Estimates feature importances based on a fitted clustering.

Parameters:

Name	Type	Description	Default
`feature_importance`	`Optional[WordImportance]`	Method for estimating term importances. 'centroid' uses distances from cluster centroid similarly to Top2Vec. 'c-tf-idf' uses BERTopic's c-tf-idf. 'soft-c-tf-idf' uses Soft c-TF-IDF from GMM, the results should be very similar to 'c-tf-idf'. 'bayes' uses Bayes' rule. 'linear' calculates most predictive directions in embedding space and projects words onto them. 'fighting-words' calculates word importances based on the Fighting Words algorithm from Monroe et al.	`None`

Returns:

Type	Description
`ndarray of shape (n_components, n_vocab)`	Topic-term matrix.

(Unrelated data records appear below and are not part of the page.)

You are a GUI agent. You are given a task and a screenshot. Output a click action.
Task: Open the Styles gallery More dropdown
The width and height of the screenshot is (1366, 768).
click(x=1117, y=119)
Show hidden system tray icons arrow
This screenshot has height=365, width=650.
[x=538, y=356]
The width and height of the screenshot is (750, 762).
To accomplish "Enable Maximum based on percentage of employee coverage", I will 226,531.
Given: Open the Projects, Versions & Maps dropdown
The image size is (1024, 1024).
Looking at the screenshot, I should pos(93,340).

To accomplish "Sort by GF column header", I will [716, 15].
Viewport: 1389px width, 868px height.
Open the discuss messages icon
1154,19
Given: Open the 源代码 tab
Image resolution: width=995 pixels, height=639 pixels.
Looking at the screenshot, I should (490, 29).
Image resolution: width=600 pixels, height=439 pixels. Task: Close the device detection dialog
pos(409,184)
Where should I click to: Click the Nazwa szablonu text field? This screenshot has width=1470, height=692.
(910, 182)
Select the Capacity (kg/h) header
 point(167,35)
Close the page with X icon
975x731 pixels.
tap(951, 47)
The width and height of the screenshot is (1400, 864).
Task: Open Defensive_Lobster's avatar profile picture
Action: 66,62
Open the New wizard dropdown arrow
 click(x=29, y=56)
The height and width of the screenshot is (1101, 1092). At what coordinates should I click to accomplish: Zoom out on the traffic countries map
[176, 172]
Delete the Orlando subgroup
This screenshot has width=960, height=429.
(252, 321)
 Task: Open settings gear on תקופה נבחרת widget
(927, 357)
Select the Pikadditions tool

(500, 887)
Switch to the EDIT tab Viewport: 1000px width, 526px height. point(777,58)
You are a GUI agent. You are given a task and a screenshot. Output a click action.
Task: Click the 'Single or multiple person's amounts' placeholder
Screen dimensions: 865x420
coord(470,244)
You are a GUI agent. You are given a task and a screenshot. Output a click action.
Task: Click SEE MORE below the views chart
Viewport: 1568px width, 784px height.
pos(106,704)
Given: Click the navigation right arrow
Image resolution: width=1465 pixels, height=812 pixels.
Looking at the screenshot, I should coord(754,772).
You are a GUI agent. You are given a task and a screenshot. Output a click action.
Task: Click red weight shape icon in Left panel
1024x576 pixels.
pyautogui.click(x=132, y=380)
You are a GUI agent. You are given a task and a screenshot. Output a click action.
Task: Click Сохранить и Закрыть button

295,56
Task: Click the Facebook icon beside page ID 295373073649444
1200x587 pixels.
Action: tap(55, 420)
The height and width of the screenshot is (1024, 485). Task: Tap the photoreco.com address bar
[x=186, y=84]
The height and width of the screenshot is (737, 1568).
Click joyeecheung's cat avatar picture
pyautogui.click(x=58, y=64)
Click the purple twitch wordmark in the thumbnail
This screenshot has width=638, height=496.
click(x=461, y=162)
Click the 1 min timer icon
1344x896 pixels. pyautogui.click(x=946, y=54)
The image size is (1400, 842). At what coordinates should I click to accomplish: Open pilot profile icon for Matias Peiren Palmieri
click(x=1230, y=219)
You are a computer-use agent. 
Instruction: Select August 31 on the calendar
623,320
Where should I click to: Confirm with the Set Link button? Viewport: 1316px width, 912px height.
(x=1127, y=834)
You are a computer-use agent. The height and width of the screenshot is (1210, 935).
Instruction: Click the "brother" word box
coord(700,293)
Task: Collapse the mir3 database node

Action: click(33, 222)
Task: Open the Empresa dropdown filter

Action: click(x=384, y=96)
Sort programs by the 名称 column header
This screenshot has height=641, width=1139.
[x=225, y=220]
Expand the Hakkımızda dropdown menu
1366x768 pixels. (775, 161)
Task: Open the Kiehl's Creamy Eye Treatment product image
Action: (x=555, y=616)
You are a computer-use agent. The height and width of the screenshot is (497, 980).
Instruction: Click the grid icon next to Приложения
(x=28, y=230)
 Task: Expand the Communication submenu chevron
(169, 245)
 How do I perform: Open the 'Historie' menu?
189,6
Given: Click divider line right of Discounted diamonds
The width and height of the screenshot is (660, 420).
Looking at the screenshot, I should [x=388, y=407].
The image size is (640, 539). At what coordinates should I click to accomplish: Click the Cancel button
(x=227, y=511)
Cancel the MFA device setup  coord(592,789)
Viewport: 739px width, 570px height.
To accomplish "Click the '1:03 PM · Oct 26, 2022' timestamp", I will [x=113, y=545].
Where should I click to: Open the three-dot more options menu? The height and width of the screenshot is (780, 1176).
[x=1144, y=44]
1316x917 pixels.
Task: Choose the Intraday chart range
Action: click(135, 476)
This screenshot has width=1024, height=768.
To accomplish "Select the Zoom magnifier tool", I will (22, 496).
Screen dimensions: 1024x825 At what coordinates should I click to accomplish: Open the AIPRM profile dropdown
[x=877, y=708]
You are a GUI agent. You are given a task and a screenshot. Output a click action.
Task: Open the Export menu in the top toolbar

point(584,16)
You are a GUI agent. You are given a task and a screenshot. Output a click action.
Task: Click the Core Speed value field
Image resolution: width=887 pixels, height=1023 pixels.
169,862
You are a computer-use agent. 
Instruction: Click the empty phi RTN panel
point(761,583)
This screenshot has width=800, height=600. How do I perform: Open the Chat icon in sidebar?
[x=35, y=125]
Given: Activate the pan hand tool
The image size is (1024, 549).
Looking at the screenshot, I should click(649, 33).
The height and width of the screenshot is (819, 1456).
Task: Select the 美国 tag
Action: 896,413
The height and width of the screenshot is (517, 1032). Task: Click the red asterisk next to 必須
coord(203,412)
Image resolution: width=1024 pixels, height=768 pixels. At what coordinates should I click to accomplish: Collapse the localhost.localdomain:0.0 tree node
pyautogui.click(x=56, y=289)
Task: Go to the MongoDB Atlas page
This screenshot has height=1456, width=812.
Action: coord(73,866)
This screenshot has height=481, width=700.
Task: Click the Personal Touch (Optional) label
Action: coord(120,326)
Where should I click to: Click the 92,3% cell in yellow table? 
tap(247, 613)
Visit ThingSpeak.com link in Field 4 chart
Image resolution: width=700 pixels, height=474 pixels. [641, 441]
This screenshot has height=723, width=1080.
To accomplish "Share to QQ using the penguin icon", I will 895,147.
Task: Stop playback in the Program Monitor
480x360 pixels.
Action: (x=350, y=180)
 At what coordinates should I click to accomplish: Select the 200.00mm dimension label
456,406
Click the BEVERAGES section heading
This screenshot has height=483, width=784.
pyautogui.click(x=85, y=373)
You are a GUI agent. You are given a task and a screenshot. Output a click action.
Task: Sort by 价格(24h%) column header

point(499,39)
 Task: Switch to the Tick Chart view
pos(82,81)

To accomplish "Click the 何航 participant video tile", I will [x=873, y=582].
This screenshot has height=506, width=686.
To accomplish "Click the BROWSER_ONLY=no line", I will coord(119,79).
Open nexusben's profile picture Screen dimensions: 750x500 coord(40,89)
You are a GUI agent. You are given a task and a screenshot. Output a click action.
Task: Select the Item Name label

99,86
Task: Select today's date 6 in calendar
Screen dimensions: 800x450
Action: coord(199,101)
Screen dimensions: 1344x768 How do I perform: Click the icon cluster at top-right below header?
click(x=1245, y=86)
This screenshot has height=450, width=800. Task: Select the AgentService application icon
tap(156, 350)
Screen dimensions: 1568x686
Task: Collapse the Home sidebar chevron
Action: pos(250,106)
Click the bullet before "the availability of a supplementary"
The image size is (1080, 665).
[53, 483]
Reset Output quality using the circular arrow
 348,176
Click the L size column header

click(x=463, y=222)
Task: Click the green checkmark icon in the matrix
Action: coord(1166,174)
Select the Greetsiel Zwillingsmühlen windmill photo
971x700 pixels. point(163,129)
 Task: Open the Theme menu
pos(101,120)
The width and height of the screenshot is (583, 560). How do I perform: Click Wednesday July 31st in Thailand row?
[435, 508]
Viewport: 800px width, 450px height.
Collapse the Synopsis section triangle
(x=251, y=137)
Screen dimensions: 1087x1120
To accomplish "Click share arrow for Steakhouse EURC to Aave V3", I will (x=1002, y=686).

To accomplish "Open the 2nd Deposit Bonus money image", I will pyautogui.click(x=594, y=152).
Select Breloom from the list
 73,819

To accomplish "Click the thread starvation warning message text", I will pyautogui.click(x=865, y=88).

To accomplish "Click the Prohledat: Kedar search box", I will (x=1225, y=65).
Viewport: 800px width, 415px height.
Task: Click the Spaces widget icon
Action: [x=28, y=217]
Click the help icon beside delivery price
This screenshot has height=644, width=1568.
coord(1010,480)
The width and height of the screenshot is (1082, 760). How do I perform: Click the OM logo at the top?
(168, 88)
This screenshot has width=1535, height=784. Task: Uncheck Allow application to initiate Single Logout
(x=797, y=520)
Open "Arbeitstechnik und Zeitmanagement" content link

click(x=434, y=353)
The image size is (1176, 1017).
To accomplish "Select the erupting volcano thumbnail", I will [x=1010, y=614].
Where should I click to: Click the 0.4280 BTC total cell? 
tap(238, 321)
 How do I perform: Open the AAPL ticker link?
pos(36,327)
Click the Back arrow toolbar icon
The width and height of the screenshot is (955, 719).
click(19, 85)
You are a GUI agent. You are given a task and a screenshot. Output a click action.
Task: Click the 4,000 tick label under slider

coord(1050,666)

Source code in turftopic/models/cluster.py

def estimate_components(
    self, feature_importance: Optional[WordImportance] = None
) -> np.ndarray:
    """Estimates feature importances based on a fitted clustering.

    Parameters
    ----------
    feature_importance: WordImportance, default None
        Method for estimating term importances.
        'centroid' uses distances from cluster centroid similarly
        to Top2Vec.
        'c-tf-idf' uses BERTopic's c-tf-idf.
        'soft-c-tf-idf' uses Soft c-TF-IDF from GMM, the results should
        be very similar to 'c-tf-idf'.
        'bayes' uses Bayes' rule.
        'linear' calculates most predictive directions in embedding space and projects
        words onto them.
        'fighting-words' calculates word importances based on the Fighting Words
        algorithm from Monroe et al.

    Returns
    -------
    ndarray of shape (n_components, n_vocab)
        Topic-term matrix.
    """
    if feature_importance is not None:
        if feature_importance not in VALID_WORD_IMPORTANCE:
            raise ValueError(
                f"feature_importance must be one of {VALID_WORD_IMPORTANCE} got {feature_importance} instead."
            )
        self.feature_importance = feature_importance
    self.hierarchy.estimate_components()
    doc_topic_matrix = safe_binarize(self.labels_, classes=self.classes_)
    if feature_importance == "c-tf-idf":
        _, self._idf_diag = ctf_idf(
            doc_topic_matrix,
            self.doc_term_matrix,
            return_idf=True,
        )
    if feature_importance == "soft-c-tf-idf":
        _, self._idf_diag = soft_ctf_idf(
            doc_topic_matrix,
            self.doc_term_matrix,
            return_idf=True,
        )
    return self.components_

`estimate_temporal_components(time_labels, time_bin_edges, feature_importance=None)`

Estimates temporal components based on a fitted topic model.

Parameters:

Name	Type	Description	Default
`feature_importance`	`Optional[WordImportance]`	Method for estimating term importances. 'centroid' uses distances from cluster centroid similarly to Top2Vec. 'c-tf-idf' uses BERTopic's c-tf-idf. 'soft-c-tf-idf' uses Soft c-TF-IDF from GMM, the results should be very similar to 'c-tf-idf'. 'bayes' uses Bayes' rule. 'linear' calculates most predictive directions in embedding space and projects words onto them.	`None`

Returns:

Type	Description
`ndarray of shape (n_time_bins, n_components, n_vocab)`	Temporal topic-term matrix.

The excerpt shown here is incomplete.